Startpagina ToepassingGeef de instellingen van de kleurconversie op

Geef de instellingen van de kleurconversie op

Geef de instelling voor kleurconversie op die als standaard gebruikt moet worden voor de kleurconfiguratie die u aanmaakt.

  1. Dubbelklik vanuit de boomstructuur op het scherm [Beheer kleurconfiguratie] op de kleurconfiguratie waarvan u de detailinformatie wenst weer te geven.

    De details worden weergegeven op de rechterzijde van het scherm.

  2. Klik op [Instelling] in de instellingen van de optie voor kleurconversie onderaan de velden met gedetailleerde informatie.

    Het scherm [Instellingen kleurconversie] wordt weergegeven.

  3. Selecteer de instelling van Zuiver zwart uit [Zuiver zwart].

  4. Om grijsvervanging te gebruiken, selecteer [Grijsvervanging (RGB)] en [Grijsvervanging (CMYK)].

  5. Om zwarte overdruk te gebruiken, vink [Zwart overdrukken] aan.

  6. Selecteer de instelling van Composietoverdruk uit [Composietoverdruk].

  7. Om het geïntegreerde RGB-profiel te gebruiken, vink [Gebruik geïntegreerd RGB-profiel] aan.

    • Deze voert de kleurconversie uit aan de hand van profielen die geïntegreerd zijn in objecten in afdrukdata.
      Om af te drukken met behulp van een profiel dat u toewijst op een toepassing (bijvoorbeeld: Adobe Photoshop), selecteert u deze optie.

  8. Om het geïntegreerde CMYK-profiel te gebruiken, vink [Gebruik geïntegreerd CMYK-profiel] aan.

    • Deze voert de kleurconversie uit aan de hand van profielen die geïntegreerd zijn in objecten in afdrukdata.
      Om af te drukken met behulp van een profiel dat u toewijst op een toepassing (bijvoorbeeld: Adobe Photoshop), selecteert u deze optie.

  9. Om de uitvoerintentie van PDF/X te gebruiken, selecteer [PDF/X uitvoerint.].

  10. Om puntkleur te gebruiken, vink [Gebruik puntkleur] aan.

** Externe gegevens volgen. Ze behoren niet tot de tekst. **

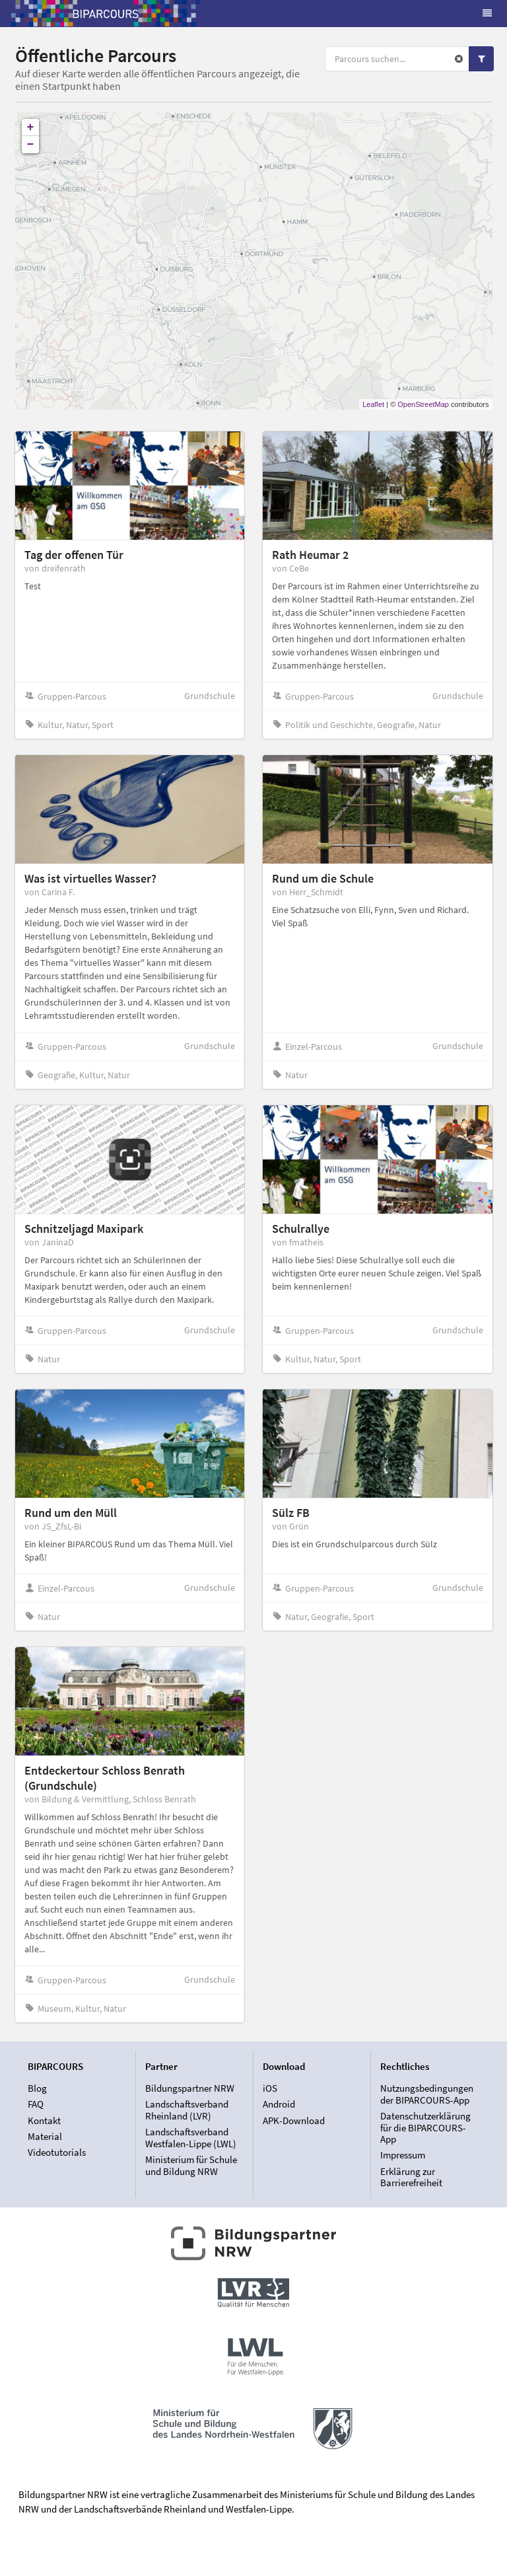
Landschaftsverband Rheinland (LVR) (186, 2110)
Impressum (402, 2155)
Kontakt (44, 2120)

  11. Om de alternatieve kleurconversie uit te voeren, vink [Gebruik alternatieve kleurconversie] aan.

  12. Om de RGB-simulatie te gebruiken, vink [RGB Simulatie] aan.

  13. Om de aanpassing gradatiecurve te gebruiken, selecteer een optie van [Aanpassing gradatiecurve].

    • Wanneer de individuele aanpassing van de gradatiecurve is ingeschakeld, stel dan [Grad.curve (Beeld)] en [Grad.curve (Tekst/afb.)] in.

  14. Voer zo nodig de beschrijving in bij [Memo].

  15. Klik op [OK] en keer terug naar het scherm [Beheer kleurconfiguratie].